L'Huma du mardi 28 titre : « Ca ne fait pas le compte, disent les grévistes ». Mais qu'en dit la CGT ? Quel est son avis sur les résultat de Grenelle ? « Resserrez votre unité dans la lutte », dit-elle simplement. C'est un mot-d'ordre à double tranchant. Le jour où une partie des travailleurs voudra empocher les miettes et reprendre le boulot, la seule manière de préserver l'unité, ce sera de reprendre...tous ensemble.
En mai 68, on écoute la radio. Ce que n'avaient pas fait la bande de jeunes proches de « Voix Ouvrière » à l'Alsthom Saint-Ouen. L'un deux raconte :
Ce matin-là, 27 mai, vers 11 heures, on entreprend d'aller vers la cantine. On tombe sur la bande PC/CGT, et tous faisaient une tête pas possible. On les regarde étonnés. Et un gars de la CGT un peu correct (il y en avait deux ou trois) nous explique avec des trémolos dans la voix que Séguy s'est fait huer à Billancourt. Ca n'a pas raté : « C'est bien fait pour votre gueule ». Et on est allé casser la croûte.
C'était le lendemain de Grenelle. Séguy était allé à Billancourt, et Krasucki à Citroën, pour présenter le résultat de leurs tractations avec le patronat. Les deux s'étaient fait huer et siffler. On a su ensuite que la CGT avait fait voter la grève avant que Séguy n'arrive à Billancourt. Donc, ils avaient prévu le coup, et une solution de repli. Mais à Citroën, ils n'avaient rien fait voter avant, et c'est bel et bien la CGT et Krasucki qui étaient sifflés.
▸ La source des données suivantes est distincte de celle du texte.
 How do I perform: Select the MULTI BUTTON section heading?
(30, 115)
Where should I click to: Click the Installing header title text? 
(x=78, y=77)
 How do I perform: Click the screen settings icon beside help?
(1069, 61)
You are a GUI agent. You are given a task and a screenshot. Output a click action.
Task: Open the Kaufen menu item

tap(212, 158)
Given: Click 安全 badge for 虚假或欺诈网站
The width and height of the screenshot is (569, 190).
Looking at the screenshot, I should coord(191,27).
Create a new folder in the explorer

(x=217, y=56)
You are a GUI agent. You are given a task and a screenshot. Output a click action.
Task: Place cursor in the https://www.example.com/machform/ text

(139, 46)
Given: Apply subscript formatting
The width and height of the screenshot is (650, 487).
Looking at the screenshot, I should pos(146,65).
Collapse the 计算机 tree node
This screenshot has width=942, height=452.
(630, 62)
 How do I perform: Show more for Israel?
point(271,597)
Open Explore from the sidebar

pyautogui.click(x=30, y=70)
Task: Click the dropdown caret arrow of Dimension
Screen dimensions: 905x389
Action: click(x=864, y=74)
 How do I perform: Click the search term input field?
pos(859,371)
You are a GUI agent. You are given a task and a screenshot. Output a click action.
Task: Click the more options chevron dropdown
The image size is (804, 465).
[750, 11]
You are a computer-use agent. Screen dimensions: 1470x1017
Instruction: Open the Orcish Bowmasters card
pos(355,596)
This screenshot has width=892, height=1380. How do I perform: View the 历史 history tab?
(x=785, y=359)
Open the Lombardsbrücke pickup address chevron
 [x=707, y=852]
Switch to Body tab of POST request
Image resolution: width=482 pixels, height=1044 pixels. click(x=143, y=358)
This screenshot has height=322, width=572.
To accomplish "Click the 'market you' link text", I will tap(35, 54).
Krasucki s'est immédiatement repris en affirmant au micro : « ça c'est ce qu'ils proposent, mais la CGT n'a rien signé ». Peut-être pas ; toujours est-il que dans les boîtes, c'est bien Séguy et Krasucki qui sont apparus comme s'étant fait huer à Billancourt et à Citroën.
Quelques références
Mai 68, il y a 20 ans, Partisan n° 30, 31, 32 (avril, mai, juin 1988)
Mai-juin 68, Partisan n° 131, 132 (juin et septembre 1998)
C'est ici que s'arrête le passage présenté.